Let $\alpha$ be a 1 -form and $\beta$ a 2 -form on $\mathbb{R}^{3}$. Then $$ \begin{array}{l} \alpha=a_{1} d x^{1}+a_{2} d x^{2}+a_{3} d x^{3} \\ \beta=b_{1} d x^{2} \wedge d x^{3}+b_{2} d x^{3} \wedge d x^{1}+b_{3} d x^{1} \wedge d x^{2} \end{array} $$ Compute $\alpha \wedge \beta$.
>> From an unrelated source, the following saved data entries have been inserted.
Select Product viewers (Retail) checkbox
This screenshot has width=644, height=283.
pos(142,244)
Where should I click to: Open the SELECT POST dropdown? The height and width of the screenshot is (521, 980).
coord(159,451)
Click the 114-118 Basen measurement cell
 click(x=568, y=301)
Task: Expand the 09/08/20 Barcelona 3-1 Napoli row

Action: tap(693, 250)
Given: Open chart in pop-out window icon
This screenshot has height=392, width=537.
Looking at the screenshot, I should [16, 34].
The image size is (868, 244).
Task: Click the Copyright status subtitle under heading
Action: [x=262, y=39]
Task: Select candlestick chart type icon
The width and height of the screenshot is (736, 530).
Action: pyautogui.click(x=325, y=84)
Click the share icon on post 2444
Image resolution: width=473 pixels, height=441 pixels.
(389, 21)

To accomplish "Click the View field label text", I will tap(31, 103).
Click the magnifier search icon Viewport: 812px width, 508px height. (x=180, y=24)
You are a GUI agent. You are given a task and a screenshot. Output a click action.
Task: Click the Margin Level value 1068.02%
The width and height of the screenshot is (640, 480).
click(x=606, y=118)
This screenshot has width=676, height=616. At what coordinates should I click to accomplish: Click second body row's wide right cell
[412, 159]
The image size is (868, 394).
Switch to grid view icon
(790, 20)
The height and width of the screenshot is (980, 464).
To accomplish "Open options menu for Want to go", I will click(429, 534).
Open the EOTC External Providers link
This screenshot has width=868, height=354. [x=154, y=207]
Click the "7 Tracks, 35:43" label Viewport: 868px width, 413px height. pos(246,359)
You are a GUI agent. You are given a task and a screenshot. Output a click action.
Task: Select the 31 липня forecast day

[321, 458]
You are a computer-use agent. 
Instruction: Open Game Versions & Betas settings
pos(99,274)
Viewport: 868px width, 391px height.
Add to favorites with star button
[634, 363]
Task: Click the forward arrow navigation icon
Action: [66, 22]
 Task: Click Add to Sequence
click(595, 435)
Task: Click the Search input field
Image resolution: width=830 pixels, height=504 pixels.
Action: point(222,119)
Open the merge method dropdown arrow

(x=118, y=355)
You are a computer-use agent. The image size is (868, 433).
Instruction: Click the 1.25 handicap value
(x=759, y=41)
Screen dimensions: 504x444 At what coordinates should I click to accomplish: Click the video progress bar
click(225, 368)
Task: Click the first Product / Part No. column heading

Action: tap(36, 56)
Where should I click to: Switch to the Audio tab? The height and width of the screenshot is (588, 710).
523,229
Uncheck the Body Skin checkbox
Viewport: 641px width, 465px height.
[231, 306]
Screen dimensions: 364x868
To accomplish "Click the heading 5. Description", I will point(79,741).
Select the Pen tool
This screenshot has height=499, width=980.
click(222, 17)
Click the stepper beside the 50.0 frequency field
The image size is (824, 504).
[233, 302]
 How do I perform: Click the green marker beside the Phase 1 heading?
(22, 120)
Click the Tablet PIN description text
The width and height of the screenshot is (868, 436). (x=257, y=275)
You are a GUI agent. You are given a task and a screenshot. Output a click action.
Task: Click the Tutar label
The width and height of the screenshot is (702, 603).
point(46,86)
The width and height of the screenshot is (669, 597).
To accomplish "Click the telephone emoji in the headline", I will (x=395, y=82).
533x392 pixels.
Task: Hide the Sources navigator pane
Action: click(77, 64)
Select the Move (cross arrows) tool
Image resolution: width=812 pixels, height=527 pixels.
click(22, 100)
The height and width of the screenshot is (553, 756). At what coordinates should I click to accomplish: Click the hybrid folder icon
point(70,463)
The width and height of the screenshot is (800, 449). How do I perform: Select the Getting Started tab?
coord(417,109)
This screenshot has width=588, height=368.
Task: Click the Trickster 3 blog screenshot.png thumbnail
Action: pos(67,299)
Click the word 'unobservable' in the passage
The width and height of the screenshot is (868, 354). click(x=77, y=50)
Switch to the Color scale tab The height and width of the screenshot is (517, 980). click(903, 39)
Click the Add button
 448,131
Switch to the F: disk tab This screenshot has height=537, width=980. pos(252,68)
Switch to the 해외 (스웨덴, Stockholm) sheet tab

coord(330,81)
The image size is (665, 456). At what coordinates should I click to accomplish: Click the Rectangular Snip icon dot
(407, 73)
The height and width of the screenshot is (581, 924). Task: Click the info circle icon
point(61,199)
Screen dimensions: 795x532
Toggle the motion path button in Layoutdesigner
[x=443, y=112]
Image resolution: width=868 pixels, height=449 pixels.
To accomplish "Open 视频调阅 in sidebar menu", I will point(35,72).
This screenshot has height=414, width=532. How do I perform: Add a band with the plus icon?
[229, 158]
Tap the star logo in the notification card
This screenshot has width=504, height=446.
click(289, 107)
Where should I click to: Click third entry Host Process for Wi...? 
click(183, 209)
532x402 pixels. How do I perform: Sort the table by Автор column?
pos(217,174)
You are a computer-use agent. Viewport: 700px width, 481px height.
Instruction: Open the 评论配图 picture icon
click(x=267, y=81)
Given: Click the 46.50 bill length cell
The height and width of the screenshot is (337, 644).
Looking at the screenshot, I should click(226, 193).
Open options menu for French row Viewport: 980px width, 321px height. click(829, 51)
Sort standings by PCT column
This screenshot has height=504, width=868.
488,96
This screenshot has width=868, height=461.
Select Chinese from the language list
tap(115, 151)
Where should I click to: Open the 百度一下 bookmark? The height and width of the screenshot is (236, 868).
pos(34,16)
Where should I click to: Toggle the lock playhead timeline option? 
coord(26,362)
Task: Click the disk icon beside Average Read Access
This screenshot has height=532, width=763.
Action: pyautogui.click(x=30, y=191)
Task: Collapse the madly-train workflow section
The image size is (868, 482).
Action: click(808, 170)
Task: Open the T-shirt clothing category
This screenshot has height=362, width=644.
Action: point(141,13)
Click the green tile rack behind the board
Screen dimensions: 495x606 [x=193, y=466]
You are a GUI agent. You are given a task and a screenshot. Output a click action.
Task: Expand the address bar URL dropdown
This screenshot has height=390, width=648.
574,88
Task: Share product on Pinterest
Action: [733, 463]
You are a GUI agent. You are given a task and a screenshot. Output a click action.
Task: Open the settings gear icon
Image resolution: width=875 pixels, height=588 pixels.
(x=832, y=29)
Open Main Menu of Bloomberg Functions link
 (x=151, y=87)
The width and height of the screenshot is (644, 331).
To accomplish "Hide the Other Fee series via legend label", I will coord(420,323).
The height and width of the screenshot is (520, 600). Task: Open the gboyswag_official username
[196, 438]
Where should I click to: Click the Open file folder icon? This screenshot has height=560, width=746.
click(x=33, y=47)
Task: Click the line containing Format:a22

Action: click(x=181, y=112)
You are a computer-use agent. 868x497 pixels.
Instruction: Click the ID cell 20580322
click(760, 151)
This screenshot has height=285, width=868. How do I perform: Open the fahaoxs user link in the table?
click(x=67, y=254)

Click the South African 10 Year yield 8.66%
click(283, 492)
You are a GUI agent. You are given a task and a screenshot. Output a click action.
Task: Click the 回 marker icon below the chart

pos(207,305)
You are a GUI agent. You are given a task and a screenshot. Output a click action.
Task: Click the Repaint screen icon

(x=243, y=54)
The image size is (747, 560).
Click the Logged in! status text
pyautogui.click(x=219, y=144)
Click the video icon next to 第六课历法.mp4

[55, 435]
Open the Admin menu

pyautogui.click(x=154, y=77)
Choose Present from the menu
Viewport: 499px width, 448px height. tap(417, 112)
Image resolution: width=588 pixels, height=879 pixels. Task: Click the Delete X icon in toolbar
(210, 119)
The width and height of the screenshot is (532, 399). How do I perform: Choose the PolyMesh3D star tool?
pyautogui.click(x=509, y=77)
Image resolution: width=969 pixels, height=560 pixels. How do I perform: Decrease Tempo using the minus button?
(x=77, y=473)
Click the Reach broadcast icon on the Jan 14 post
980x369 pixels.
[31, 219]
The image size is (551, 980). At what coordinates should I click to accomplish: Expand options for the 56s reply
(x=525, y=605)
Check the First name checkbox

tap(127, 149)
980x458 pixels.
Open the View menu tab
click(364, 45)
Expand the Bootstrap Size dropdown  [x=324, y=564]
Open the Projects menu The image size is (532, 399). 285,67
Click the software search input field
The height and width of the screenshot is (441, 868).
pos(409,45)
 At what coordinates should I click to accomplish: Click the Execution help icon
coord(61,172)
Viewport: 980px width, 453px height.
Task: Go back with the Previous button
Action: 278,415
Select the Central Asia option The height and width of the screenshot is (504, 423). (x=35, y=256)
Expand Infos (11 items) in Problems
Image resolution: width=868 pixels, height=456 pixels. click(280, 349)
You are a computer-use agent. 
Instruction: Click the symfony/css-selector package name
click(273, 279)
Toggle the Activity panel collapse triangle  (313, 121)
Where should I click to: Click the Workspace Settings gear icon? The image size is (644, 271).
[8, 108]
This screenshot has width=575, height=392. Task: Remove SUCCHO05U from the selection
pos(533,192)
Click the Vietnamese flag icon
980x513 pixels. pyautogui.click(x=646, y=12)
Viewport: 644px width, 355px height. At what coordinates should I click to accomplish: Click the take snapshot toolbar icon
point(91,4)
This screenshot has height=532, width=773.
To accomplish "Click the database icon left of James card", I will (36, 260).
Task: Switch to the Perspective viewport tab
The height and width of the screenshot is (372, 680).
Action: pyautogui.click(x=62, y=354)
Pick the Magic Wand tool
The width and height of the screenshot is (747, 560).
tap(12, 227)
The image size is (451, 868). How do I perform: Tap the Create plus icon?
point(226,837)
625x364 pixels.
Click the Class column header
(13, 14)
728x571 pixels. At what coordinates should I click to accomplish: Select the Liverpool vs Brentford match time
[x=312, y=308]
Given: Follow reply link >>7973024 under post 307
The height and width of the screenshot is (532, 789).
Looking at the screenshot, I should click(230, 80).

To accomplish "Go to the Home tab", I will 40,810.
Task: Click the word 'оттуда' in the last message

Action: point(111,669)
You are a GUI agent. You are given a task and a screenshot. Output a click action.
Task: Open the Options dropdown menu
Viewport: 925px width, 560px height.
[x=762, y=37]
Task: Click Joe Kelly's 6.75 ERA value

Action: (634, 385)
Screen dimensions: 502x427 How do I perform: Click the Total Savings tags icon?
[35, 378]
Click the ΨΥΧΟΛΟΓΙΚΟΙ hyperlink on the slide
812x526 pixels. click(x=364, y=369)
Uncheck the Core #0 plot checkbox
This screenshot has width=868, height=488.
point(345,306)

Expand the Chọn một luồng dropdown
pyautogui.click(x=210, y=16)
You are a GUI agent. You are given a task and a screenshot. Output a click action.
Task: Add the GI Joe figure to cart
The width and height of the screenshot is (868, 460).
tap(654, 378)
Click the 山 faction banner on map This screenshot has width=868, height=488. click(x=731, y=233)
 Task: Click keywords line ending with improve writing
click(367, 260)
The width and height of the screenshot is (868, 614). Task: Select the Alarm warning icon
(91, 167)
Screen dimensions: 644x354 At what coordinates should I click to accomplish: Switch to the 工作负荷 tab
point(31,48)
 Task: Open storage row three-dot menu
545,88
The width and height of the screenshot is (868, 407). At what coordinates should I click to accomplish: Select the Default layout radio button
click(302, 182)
solution : $\alpha \wedge \beta=a_{1} d x^{1}\wedge(b_{1} d x^{2} \wedge d x^{3}+b_{2} d x^{3} \wedge d x^{1}+b_{3} d x^{1} \wedge d x^{2})+a_{2} d x^{2}\wedge(b_{1} d x^{2} \wedge d x^{3}+b_{2} d x^{3} \wedge d x^{1}+b_{3} d x^{1} \wedge d x^{2})+a_{3} d x^{3}\wedge(b_{1} d x^{2} \wedge d x^{3}+b_{2} d x^{3} \wedge d x^{1}+b_{3} d x^{1} \wedge d x^{2})=a_{1}b_{1} d x^{1}\wedge d x^{2} \wedge d x^{3}- a_{2}b_{2} d x^{1}\wedge d x^{2} \wedge d x^{3}+a_{3}b_{3} d x^{1}\wedge d x^{2} \wedge d x^{3}=(a_{1}b_{1}-a_{2}b_{2}+a_{3}b_{3})d x^{1}\wedge d x^{2} \wedge d x^{3}$
is this true ?
i think we have :
$a_{2}b_{2} d x^{2}\wedge d x^{3} \wedge d x^{1}= a_{2}b_{2} (d x^{2}\wedge d x^{3} )\wedge d x^{1}=-a_{2}b_{2} d x^{1}\wedge (d x^{2} \wedge d x^{3})$
is this true ?
Note that $dx^2\wedge dx^3\wedge dx^1 = - dx^2\wedge dx^1\wedge dx^3 = dx^1\wedge dx^2\wedge dx^3$. In general, if $\eta$ is a $k$-form and $\zeta$ is an $l$-form, then $\eta\wedge\zeta = (-1)^{kl}\zeta\wedge\eta$.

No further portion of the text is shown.